OVERVIEW
Implementing an AI-powered vision system in the production line of electrical sockets to ensure the presence of screws in them. The problem with manual inspection of these sockets is – missing out on defective ones and sending them to the client. This increased customer complaints and product return majorly.
A vision system can be deployed across the production line to ensure the sockets with missing screws route to rejection bins.
OBJECTIVE
To implement an AI-based vision system in order to automate visual inspection to identify electrical sockets with missing screws with higher accuracy.
POTENTIAL THREATS IN MANUAL INSPECTION
Visual inspection of bulk sockets is a tedious and repetitive job. This could lead to delivering defective/incomplete products to the client which can increase customer complaints and product returns. It will eventually hamper brand image as well as increase factory overheads.
HOW CAN A VISION SYSTEM HELP IN THIS SCENARIO?
AI-powered visions systems are highly accurate machines for visual inspection. The process of developing an AI-based vision solution is a journey that can be categorized into 4 parts: Image Acquisition, Machine Learning (Or Image Training), Image Processing, And Accuracy Improvement.
For image acquisition, a setup is deployed across the production line in order to get clear images with the correct orientation and illumination. The setup is installed by highly skilled engineers after visiting the shop floor. A vision system is constructed using the integration of multiple important components like cameras, illumination devices, sensors, and a user interface. Images are captured and sent to the Qualitas EagleEye® Cloud to train the AI models
Image training is further divided into 4 major categories i.e. Labeling, Verification, Training, And Evaluation. Images are trained in the cloud with the help of a simple point and click tool which has been designed for a user-friendly experience. This tool helps to create bounding boxes around the defects/missing components to train the AI model. The labelings are then verified to check if it has been done correctly or not. With the help of correct labeling, the AI model is trained. Further to test the output of the system, evaluation is done under the same platform. Once the model is trained to yield desired results, it is updated to the running production line.
Next, the solution is tested in the live production line to check the accuracy of the deployed solution. Any defective product or incomplete assembly can be identified in real-time. These results are communicated to PLC to trigger the rejection mechanism.

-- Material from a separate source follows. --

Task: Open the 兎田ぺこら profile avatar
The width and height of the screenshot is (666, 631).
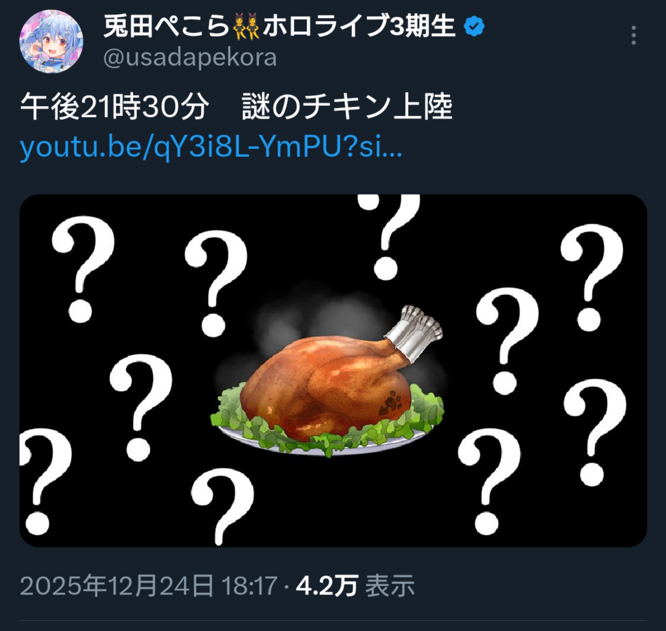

In an ideal scenario, not all the defects look similar, and there may be a few false rejections that need to be rectified in the system. The accuracy improvement is nothing but repeating the first 2 processes in the loop i.e. image acquisition, and image training to train the untrained/new defects until the desired accuracy is achieved. Again, this model is updated to the shop floor to achieve higher accuracy.
CONCLUSION
With the help of an AI-based machine vision system, the following potential benefits could be observed –
- Can achieve an accuracy of close to 99 percent to identify the sockets with missing screws.